Squid proxy not resolving names of whitelisted sites dns name

scarypezsantagmail.com · Sep 8, 2017, 7:00 PM

I have blocked all but a couple domains, google.com and microsoft.com, using squid and squidguard. Sites on other domains are blocked as expected. Sites on those domains that are not blocked give this strange message:

The following error was encountered while trying to retrieve the URL: https://http/*
Unable to determine IP address from host name http
The DNS server returned:
Name Error: The domain name does not exist.
This means that the cache was not able to resolve the hostname presented in the URL. Check if the address is correct.
Your cache administrator is admin@localhost.

I tried enabling "Resolve DNS IPv4 First" and I tried entering a DNS server for "Use Alternate DNS Servers for the Proxy Server" but neither helped. The error seems like it is trying resolve the url "https://http/*" but maybe that is just a mistake in the error message?

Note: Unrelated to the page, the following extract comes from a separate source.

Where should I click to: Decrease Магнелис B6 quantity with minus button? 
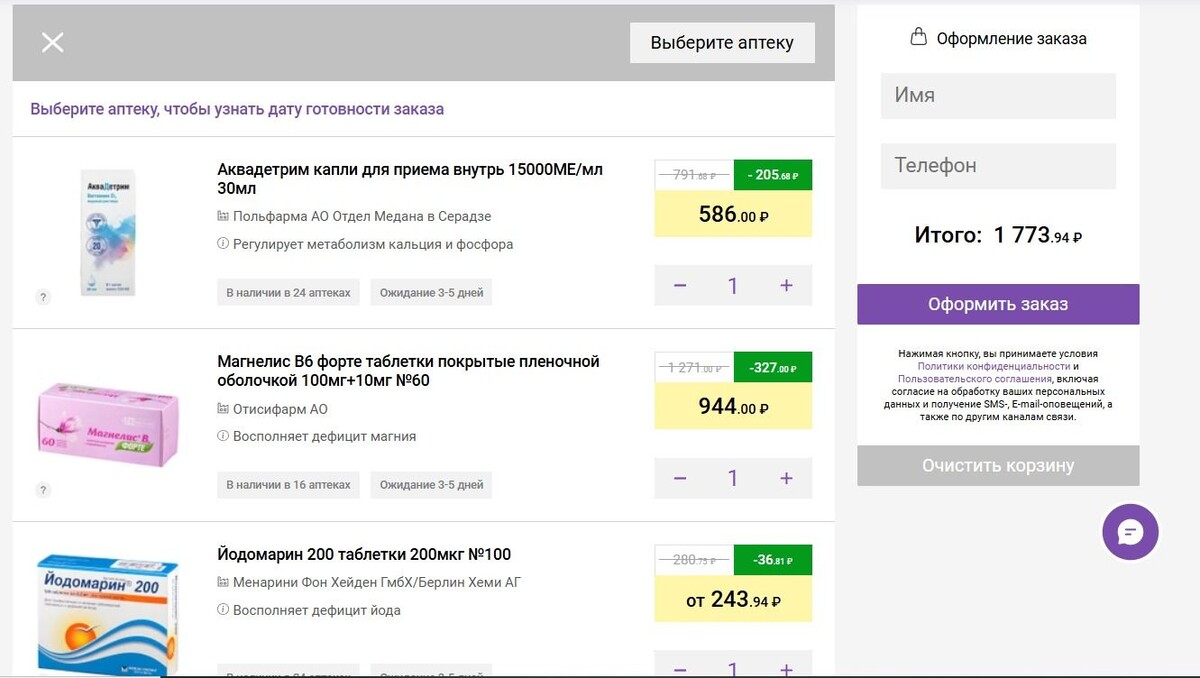680,478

Not sure what else to try at this point.

chidgear · Sep 14, 2017, 12:20 AM

I had that error when using transparent mode and ssl bumping. I got rid of it by using explicit proxy with WPAD

doktornotor · Sep 14, 2017, 8:32 AM

Read this:

https://wiki.squid-cache.org/Features/CustomErrors?highlight=%2528faqlisted.yes%2529#Custom_error_pages_not_displayed_for_HTTPS
https://redmine.pfsense.org/issues/6777#note-2

Not a Squid issue. This is how browsers are implemented.